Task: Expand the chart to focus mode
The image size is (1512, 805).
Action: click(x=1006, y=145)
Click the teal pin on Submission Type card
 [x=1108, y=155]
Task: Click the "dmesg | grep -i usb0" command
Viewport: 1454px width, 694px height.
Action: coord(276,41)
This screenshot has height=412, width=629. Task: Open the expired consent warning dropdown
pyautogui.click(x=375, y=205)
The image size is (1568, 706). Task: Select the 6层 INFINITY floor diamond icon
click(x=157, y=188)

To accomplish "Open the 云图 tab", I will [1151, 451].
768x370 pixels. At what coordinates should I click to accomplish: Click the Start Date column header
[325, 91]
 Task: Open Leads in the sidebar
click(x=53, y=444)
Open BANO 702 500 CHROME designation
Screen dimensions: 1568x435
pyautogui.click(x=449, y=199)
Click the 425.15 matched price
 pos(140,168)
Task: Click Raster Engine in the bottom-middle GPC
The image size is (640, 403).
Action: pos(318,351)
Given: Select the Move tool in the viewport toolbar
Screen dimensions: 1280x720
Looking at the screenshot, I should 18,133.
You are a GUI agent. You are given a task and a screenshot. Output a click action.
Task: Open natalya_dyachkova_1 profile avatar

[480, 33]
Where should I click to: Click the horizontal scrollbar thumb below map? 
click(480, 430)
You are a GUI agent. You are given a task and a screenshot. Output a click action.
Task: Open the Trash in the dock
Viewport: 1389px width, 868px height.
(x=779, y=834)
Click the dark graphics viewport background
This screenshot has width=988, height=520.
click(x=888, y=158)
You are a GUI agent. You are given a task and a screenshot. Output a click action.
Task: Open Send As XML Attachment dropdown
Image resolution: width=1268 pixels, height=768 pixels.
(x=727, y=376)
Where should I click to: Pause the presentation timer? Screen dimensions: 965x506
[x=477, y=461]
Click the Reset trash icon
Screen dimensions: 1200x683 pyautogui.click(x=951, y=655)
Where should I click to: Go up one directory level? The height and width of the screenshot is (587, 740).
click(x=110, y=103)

PROBLEM TO SOLVE >> A complete, exact transcription of the data above is the required answer.

SOLUTION TO THE PROBLEM >>
Task: Expand the chart to focus mode
The image size is (1512, 805).
Action: click(x=1006, y=145)
Click the teal pin on Submission Type card
 [x=1108, y=155]
Task: Click the "dmesg | grep -i usb0" command
Viewport: 1454px width, 694px height.
Action: coord(276,41)
This screenshot has height=412, width=629. Task: Open the expired consent warning dropdown
pyautogui.click(x=375, y=205)
The image size is (1568, 706). Task: Select the 6层 INFINITY floor diamond icon
click(x=157, y=188)

To accomplish "Open the 云图 tab", I will [1151, 451].
768x370 pixels. At what coordinates should I click to accomplish: Click the Start Date column header
[325, 91]
 Task: Open Leads in the sidebar
click(x=53, y=444)
Open BANO 702 500 CHROME designation
Screen dimensions: 1568x435
pyautogui.click(x=449, y=199)
Click the 425.15 matched price
 pos(140,168)
Task: Click Raster Engine in the bottom-middle GPC
The image size is (640, 403).
Action: pos(318,351)
Given: Select the Move tool in the viewport toolbar
Screen dimensions: 1280x720
Looking at the screenshot, I should 18,133.
You are a GUI agent. You are given a task and a screenshot. Output a click action.
Task: Open natalya_dyachkova_1 profile avatar

[480, 33]
Where should I click to: Click the horizontal scrollbar thumb below map? 
click(480, 430)
You are a GUI agent. You are given a task and a screenshot. Output a click action.
Task: Open the Trash in the dock
Viewport: 1389px width, 868px height.
(x=779, y=834)
Click the dark graphics viewport background
This screenshot has width=988, height=520.
click(x=888, y=158)
You are a GUI agent. You are given a task and a screenshot. Output a click action.
Task: Open Send As XML Attachment dropdown
Image resolution: width=1268 pixels, height=768 pixels.
(x=727, y=376)
Where should I click to: Pause the presentation timer? Screen dimensions: 965x506
[x=477, y=461]
Click the Reset trash icon
Screen dimensions: 1200x683 pyautogui.click(x=951, y=655)
Where should I click to: Go up one directory level? The height and width of the screenshot is (587, 740).
click(x=110, y=103)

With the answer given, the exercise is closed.